With a majority of states now permitting medical cannabis treatment, a new study has found a sharp increase in its usage over the last decade.
The study, published this month in the American Journal of Preventive Medicine, found that “prevalence of US residents using cannabis for medical purposes increased significantly from 1.2% in 2013-2014 to 2.5% in 2019-2020, with an [average annual percentage] of 12.9%.”
The authors additionally noted that “many of socio-demographic and clinical subgroups showed similar significant increases in cannabis use for medical purposes.”
“In the multivariable-adjusted model, living in a state that legalized medical cannabis remained significantly associated with medical cannabis use,” the authors of the study wrote. “The study documents a continued nationwide increase in use of cannabis for diverse medical purposes between 2013 and 2020, two decades after the first state passed legalizing legislation.”

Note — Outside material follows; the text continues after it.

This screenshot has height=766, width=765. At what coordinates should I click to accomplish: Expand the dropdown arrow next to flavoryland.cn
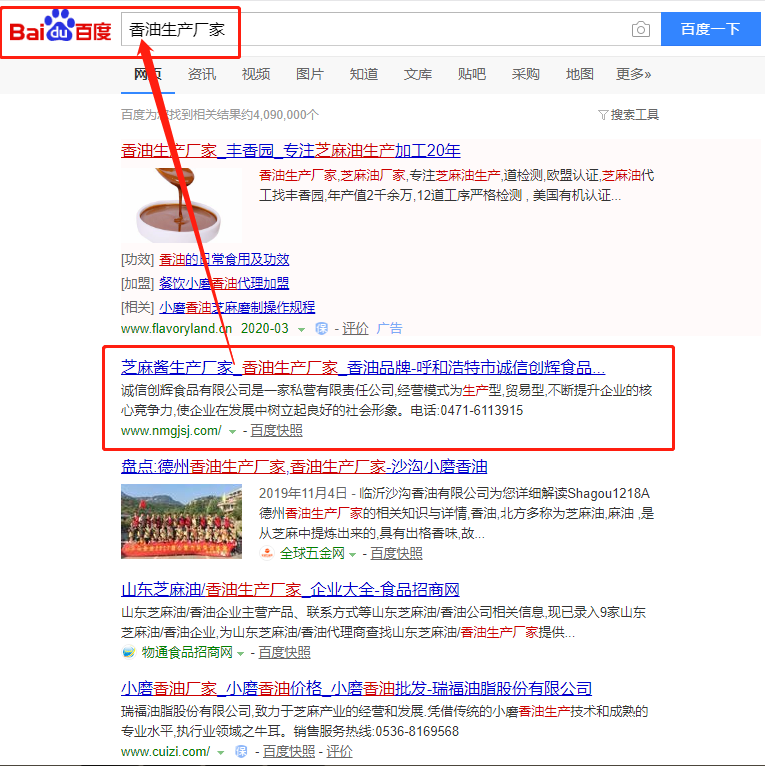(301, 328)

As the authors of the study noted, “Cannabis use for medical purposes is legalized across 39 states and the District of Columbia in the US.”

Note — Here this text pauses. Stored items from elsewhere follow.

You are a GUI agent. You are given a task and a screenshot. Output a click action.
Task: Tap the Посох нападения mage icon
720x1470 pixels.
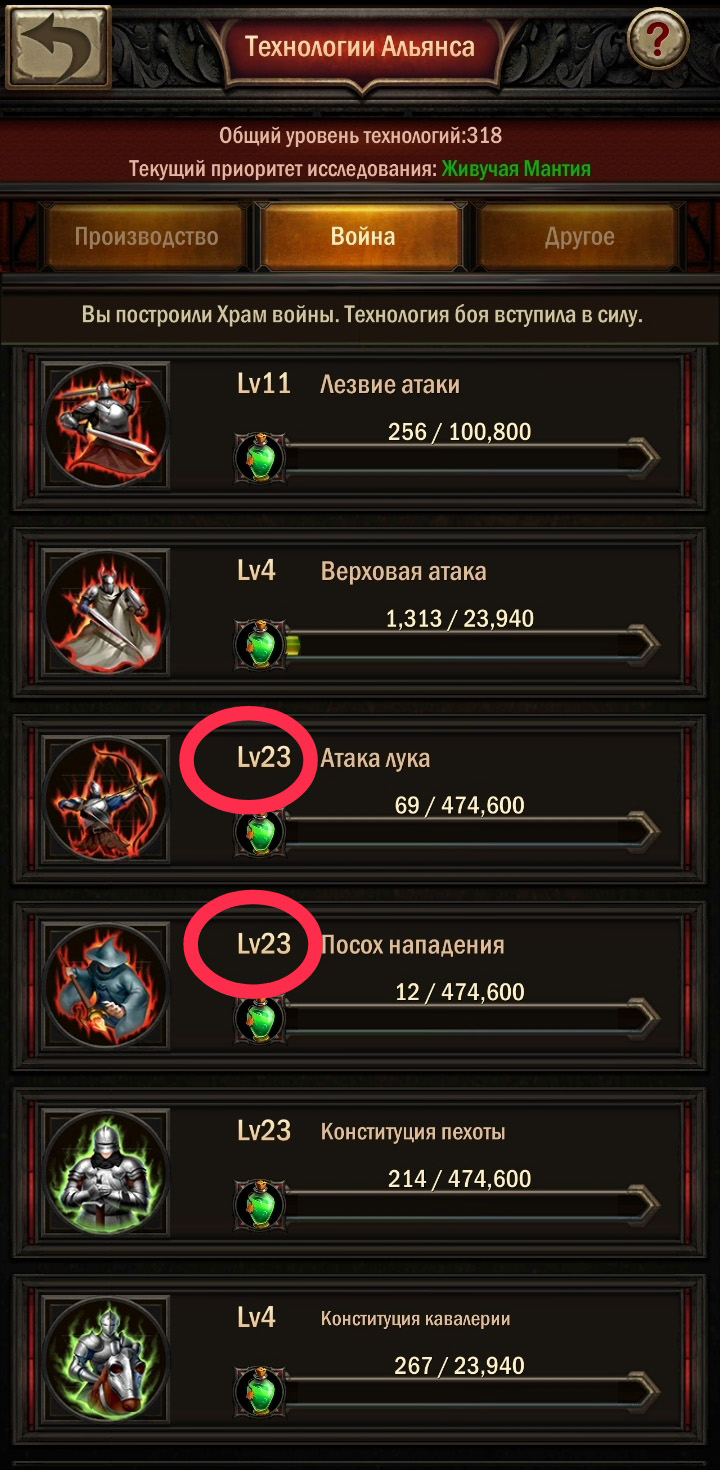[106, 986]
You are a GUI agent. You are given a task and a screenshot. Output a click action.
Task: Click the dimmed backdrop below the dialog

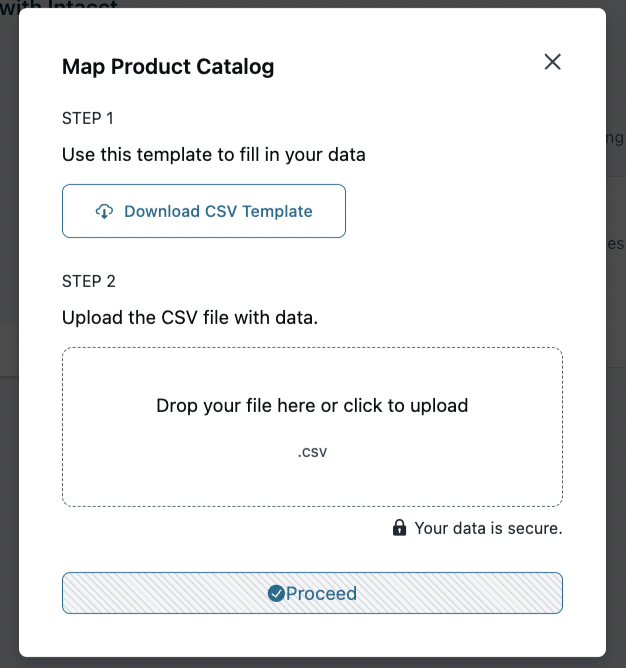click(312, 662)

California became the first state to legalize the treatment back in 1996, and in the nearly three decades since, medical cannabis has been embraced in dozens more, cutting across partisan lines.
Last year, Mississippi became the latest to legalize medical cannabis treatment when its Republican governor, Tate Reeves, signed a measure into law.
In the last decade, more than 20 states –– and the District of Columbia –– have gone a step further and legalized recreational cannabis for adults.
Those shifts in policy served as the backdrop of the study published this month, with the authors saying the “objective…was to evaluate temporal trends and correlates of cannabis use for medical purposes in the US.”
“Since 2013, medical cannabis use has been assessed using a dichotomous question asking whether any medical cannabis use was recommended by a doctor among those who used cannabis in the past 12 months. A modified Poisson model was used to estimate the average annual percent change (AAPC) of medical cannabis use from 2013 to 2020,” they wrote in explaining the methods used in the study. “The analyses were repeated for key socio-demographic and clinical subgroups. Data were analyzed from September to November, 2022.”
The authors said they used data “from [the] 2013-2020 National Survey on Drug Use and Health (NSDUH).”
Qualifying conditions for medical cannabis vary from state to state, but it has been known as a particularly effective treatment for patients suffering from chronic pain, for which it can serve as a safer alternative to highly addictive prescription opioids.
A new study this month out of Great Britain found a connection between medical cannabis and improvements in health-related quality of life for patients suffering from chronic illness.
The authors of that study said that their research “suggests that [cannabis-based medicinal products] are associated with an improvement in health-related quality of life in UK patients with chronic diseases,” and that it “was tolerated well by most participants, but adverse events were more common in female and cannabis-naïve patients.”
“This observational study suggests that initiating treatment with [cannabis-based medicinal products] is associated with an improvement in general [health-related quality of life], as well as sleep- and anxiety-specific symptoms up to 12 months in patients with chronic illness … Most patients tolerated the treatment well, however, the risk of [adverse events] should be considered before initiating [cannabis-based medicinal products],” the researchers wrote in their conclusions.
They added, “In particular, female and cannabis-naïve patients are at increased likelihood of experiencing adverse events. These findings may help to inform current clinical practice, but most importantly, highlights the need for further clinical trials to determine causality and generate guidelines to optimize therapy with [cannabis-based medicinal products].”